Dvir

Dor Guez

27 Sep - 26 Nov 2011

Dor Guez, Sabir, 2011, video still
DOR GUEZ
Sabir
27 September – 26 November, 2011

SABIR is Dor Guez’s first solo exhibition at Dvir Gallery. It represents the first part in an ongoing project about the city of Jaffa, the second part of which will be shown in December at Dvir Gallery’sNahum street space.

“Sabir” comes from the Latin root “to know”, and refers to a vernacular shared by native speakers of many different languages who come in contact. The dialect’s vocabulary draws on all the regional languages, often distorting and reinventing words as they come in contact with the other tongues. The best known of the world’s Sabirs is the dialect of middle-eastern ports, which bears elements of French, Italian, Arabic, Hebrew, Maltese and Spanish. A sabir dialect is a result of a cultural development; it marks a new nation’s arrival.
Guez uses the term to introduce the first chapter of his new video piece. The subject of this chapter is Samira, whose family used to live on Jaffa port’s edge, only 200 meters from where the piece is on view at Dvir Gallery. Samira’s describes pre-1948 Jaffa, and the subsequent departure of most of the city’s Christian residents, in a mixture of her mother tongue – Arabic – and her later-acquired Hebrew. While most of her childhood memories are recounted in Arabic, the war and its consequences are described in Hebrew. In the background, the sun sets peacefully against the Jaffa beach. The discrepancy between Samira’s story and the postcard background, with its everyday commotion of surfers, joggers and dog-walkers, is poignant. The sun’s height in the frame also serves as a visual marker of Samira’s story’s progress and of passing time.

Another piece, a triple image which is presented in the show, describes one site on Ajami’s beach in three different views and shutter speeds. The site used to be the neighborhood dump, and was recently leveled, planted, and turned into a park. Samira describes how there used to be only 100 stairs separating the sea from her house; today, the park’s land has encroached upon the shoreline and the sea has receded. Samira’s house has technically “moved away” from the sea. The city municipality has piled unleveled garbage remains and garbage swept in from the sea into a provisional mound, the subject of Guez’s triple image.

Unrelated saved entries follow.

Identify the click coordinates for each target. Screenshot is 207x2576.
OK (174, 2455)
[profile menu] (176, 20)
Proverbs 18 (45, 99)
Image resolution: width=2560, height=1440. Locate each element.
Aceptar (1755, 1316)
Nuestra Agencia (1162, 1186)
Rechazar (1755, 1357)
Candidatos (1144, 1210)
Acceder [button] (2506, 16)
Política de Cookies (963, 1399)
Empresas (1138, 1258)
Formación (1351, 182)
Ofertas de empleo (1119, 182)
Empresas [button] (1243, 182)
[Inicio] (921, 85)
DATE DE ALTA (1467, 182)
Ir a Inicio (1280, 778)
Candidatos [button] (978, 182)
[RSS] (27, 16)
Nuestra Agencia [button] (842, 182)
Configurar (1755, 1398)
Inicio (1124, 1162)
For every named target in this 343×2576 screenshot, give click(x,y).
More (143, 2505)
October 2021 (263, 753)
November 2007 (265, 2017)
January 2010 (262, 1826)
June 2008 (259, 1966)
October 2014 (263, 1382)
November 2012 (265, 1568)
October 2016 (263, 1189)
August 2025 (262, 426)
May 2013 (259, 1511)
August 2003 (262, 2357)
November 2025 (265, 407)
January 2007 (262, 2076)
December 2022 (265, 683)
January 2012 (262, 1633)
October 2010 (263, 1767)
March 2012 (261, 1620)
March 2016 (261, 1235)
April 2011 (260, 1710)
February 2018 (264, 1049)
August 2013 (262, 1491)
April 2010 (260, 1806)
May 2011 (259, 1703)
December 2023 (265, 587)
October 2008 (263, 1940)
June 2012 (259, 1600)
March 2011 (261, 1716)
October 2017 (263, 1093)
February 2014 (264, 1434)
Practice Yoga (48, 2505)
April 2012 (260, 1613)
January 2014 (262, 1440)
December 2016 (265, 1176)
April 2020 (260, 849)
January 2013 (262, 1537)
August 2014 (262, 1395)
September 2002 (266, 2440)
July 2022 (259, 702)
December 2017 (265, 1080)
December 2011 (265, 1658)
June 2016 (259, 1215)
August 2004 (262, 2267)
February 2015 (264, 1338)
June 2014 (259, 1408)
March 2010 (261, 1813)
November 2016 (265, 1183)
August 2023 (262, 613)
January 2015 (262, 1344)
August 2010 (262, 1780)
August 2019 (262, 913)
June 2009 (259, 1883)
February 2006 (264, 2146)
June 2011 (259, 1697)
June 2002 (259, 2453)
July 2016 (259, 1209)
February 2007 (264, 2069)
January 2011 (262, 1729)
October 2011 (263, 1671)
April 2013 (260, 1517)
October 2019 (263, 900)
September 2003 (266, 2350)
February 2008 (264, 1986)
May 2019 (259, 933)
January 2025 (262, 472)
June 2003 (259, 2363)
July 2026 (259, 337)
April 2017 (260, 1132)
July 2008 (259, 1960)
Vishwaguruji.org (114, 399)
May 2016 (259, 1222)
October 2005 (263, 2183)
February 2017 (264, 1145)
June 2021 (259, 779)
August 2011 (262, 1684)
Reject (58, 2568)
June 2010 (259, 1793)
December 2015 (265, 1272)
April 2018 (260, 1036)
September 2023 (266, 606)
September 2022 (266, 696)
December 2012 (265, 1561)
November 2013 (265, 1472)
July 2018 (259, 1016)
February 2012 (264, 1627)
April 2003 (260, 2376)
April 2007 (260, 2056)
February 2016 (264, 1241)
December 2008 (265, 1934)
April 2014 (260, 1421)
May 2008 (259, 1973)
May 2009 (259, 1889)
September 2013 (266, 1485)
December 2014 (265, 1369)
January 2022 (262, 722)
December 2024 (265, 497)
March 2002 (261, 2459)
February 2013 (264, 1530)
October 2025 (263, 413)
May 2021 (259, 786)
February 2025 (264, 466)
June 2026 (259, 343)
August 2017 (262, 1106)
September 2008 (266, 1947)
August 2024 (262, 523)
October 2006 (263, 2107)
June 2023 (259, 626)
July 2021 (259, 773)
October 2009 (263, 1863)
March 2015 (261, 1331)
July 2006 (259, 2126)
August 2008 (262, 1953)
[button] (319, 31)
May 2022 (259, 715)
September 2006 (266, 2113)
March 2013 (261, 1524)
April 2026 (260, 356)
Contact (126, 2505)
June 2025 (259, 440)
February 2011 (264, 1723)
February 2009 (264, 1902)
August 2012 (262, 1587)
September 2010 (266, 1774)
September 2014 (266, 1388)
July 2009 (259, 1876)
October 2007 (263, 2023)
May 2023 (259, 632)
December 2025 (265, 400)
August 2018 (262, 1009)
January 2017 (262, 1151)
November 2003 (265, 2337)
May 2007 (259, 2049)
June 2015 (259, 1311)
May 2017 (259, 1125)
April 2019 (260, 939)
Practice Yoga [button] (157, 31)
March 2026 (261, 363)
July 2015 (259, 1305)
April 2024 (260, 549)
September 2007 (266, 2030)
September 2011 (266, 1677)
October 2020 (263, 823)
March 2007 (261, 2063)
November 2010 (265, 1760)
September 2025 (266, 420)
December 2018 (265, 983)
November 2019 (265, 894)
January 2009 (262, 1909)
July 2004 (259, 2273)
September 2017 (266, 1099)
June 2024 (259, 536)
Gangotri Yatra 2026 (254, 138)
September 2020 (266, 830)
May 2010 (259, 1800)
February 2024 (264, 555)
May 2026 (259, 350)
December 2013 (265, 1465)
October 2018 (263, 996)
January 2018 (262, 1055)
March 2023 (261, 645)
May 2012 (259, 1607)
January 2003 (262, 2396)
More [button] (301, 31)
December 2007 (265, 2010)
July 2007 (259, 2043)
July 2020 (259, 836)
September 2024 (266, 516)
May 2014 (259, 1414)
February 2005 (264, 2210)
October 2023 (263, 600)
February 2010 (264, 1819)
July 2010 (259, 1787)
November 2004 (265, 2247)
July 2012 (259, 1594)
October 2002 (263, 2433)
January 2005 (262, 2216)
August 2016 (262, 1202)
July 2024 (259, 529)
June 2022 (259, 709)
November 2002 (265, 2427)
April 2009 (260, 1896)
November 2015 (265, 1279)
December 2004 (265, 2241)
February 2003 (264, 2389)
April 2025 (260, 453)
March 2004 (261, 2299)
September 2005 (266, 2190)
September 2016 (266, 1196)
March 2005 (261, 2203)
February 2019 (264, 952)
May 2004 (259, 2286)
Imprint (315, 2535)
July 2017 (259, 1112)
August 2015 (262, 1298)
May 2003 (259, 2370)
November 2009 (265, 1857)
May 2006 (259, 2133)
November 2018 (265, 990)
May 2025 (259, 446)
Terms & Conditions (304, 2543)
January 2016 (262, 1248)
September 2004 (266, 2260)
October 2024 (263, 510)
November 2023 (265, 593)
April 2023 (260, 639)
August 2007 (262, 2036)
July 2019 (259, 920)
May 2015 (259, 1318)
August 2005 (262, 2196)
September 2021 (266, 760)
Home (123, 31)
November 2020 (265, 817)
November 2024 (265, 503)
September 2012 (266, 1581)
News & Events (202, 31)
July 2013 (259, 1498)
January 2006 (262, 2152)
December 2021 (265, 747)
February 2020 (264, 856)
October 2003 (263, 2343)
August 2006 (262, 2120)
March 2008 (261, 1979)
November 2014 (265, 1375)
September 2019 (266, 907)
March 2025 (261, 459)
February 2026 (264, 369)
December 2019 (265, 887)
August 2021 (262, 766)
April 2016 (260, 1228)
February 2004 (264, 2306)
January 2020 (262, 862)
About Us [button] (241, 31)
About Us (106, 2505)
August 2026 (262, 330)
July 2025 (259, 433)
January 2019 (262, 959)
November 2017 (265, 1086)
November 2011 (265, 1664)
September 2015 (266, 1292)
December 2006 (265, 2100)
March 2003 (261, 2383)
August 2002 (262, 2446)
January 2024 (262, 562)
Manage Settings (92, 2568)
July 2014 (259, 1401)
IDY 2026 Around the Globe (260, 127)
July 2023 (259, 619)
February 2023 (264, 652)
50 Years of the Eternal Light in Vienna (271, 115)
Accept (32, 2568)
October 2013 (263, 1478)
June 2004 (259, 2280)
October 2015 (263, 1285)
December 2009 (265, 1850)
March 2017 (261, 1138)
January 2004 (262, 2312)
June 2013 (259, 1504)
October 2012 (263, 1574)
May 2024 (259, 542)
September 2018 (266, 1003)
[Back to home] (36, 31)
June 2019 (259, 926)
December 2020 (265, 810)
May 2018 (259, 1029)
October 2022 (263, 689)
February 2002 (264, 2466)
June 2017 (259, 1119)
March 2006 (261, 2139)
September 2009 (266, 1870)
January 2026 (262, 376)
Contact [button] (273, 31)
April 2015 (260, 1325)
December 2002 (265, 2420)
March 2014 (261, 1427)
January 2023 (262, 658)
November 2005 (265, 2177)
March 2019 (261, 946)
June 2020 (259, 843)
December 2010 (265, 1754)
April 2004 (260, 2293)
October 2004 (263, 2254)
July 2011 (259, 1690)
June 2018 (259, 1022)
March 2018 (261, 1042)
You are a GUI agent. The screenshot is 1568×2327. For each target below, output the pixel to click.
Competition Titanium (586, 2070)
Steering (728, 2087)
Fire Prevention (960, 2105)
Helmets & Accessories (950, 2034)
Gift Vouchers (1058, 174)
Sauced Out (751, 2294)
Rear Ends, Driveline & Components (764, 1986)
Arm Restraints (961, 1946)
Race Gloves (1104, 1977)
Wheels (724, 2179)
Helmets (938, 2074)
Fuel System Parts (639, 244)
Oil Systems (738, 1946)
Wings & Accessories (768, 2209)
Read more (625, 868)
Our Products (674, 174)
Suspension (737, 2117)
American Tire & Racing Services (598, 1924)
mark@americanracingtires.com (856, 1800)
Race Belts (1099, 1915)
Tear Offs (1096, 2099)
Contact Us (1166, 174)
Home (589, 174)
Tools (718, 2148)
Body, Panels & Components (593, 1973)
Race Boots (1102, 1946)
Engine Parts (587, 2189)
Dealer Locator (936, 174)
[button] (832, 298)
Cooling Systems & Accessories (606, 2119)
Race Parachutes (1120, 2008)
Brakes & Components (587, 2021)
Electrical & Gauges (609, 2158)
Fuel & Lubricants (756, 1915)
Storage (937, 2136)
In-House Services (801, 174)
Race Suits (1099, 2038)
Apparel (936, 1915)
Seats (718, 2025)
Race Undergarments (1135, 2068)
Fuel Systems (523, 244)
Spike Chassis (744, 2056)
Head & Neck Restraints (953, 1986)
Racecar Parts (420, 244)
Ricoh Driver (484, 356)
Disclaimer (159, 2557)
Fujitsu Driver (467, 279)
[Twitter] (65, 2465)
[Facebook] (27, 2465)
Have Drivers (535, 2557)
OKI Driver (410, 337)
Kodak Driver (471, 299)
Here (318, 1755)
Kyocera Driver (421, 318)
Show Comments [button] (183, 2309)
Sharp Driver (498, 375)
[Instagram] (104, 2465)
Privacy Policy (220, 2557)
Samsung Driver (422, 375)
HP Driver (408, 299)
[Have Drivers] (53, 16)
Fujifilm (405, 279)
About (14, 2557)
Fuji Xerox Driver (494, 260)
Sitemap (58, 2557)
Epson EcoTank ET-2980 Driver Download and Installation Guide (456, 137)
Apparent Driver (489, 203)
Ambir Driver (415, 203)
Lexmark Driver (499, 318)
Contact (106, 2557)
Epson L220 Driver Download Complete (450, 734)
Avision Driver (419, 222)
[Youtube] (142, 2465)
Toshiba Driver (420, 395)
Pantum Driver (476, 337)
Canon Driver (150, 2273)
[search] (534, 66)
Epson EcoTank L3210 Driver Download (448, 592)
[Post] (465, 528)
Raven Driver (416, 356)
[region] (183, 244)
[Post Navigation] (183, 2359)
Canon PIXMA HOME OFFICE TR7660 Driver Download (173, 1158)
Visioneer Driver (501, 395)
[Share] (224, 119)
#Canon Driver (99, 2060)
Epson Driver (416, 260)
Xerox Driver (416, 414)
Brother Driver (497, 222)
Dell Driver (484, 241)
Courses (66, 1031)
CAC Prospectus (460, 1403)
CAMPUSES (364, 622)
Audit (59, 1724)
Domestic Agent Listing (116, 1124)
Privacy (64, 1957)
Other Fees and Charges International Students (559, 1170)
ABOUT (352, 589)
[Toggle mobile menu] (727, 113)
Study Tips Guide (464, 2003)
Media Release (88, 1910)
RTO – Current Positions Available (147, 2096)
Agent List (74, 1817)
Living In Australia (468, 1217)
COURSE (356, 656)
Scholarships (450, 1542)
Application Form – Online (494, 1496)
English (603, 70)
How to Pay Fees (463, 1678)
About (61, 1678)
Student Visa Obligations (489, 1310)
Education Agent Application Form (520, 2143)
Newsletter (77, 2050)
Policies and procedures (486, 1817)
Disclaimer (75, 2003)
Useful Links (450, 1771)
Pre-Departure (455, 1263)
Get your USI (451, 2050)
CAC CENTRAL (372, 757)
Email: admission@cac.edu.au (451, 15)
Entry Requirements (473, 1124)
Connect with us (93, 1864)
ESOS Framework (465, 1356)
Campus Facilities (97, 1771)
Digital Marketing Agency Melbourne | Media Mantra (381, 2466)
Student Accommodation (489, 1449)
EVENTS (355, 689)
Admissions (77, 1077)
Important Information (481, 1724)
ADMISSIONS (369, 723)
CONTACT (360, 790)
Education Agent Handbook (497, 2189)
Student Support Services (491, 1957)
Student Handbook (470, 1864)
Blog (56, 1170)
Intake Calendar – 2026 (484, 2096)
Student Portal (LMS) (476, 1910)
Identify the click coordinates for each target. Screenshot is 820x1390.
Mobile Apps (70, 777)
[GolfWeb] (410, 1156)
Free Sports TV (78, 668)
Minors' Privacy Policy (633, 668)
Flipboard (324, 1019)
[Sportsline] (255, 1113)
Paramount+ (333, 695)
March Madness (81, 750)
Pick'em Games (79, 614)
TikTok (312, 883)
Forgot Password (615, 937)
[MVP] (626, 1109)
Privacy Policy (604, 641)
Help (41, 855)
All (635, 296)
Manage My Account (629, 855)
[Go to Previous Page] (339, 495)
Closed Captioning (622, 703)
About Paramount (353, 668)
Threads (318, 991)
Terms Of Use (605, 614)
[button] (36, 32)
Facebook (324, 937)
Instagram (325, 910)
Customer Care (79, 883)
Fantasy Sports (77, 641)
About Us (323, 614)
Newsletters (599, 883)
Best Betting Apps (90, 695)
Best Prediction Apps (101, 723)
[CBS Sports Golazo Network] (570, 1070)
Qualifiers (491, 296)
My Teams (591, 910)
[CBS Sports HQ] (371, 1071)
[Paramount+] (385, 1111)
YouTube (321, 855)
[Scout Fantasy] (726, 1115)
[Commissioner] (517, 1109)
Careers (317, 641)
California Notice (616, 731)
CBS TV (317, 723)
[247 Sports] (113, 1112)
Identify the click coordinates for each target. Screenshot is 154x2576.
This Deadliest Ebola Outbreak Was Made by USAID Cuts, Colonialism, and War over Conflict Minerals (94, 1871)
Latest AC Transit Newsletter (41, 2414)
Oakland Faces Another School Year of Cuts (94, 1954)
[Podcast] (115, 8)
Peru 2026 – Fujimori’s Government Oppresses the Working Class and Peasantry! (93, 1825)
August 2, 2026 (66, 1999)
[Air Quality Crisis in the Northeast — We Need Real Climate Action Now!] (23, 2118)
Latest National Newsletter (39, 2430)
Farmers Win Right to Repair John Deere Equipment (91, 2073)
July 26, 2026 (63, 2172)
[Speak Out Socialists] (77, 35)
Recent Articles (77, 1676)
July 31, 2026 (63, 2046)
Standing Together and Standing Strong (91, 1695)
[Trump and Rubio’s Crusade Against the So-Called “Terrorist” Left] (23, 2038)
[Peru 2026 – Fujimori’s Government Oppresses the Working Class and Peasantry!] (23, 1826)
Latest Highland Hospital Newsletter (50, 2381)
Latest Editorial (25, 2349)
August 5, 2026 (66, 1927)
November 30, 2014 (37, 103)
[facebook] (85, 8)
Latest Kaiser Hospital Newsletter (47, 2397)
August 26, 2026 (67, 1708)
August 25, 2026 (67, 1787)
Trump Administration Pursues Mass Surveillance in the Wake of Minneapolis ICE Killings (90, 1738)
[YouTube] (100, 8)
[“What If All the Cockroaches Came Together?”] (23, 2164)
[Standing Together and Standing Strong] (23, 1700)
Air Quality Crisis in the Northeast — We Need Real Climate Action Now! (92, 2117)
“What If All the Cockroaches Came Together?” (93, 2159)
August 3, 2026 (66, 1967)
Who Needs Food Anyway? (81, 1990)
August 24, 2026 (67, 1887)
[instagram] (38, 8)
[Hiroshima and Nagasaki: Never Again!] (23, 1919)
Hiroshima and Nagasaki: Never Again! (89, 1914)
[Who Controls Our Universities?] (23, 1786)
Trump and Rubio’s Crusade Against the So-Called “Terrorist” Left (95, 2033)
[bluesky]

As much of Guez’s past projects (Lydd Ruins, Al-Monayer, The Nation’s Groves, the Christian- Palestinian archive, etc), SABIR touches on issues such as designing the regional landscape, original and copy, national and religious identity, testimony and memory. His artistic practice has been the subject of solo exhibitions in museums and other important venues worldwide, including: Petah-Tikvah Museum for Art, the Jewish Museum in New York, KW Institute for Contemporary Art in Berlin, Tel Aviv Museum of Art and Beursschouwburg, Brussels. SABIR will be on view in conjunction with three other of Guez’s projects around the world: Scanogram #2 at the 12th Istanbul Biennial, The Nation’s Groves at Carlier Gebauer Gallery in Berlin, and Watermelons Under the Bed at the 17th International Contemporary Art Festival SESC, Videobrasil, São Paulo.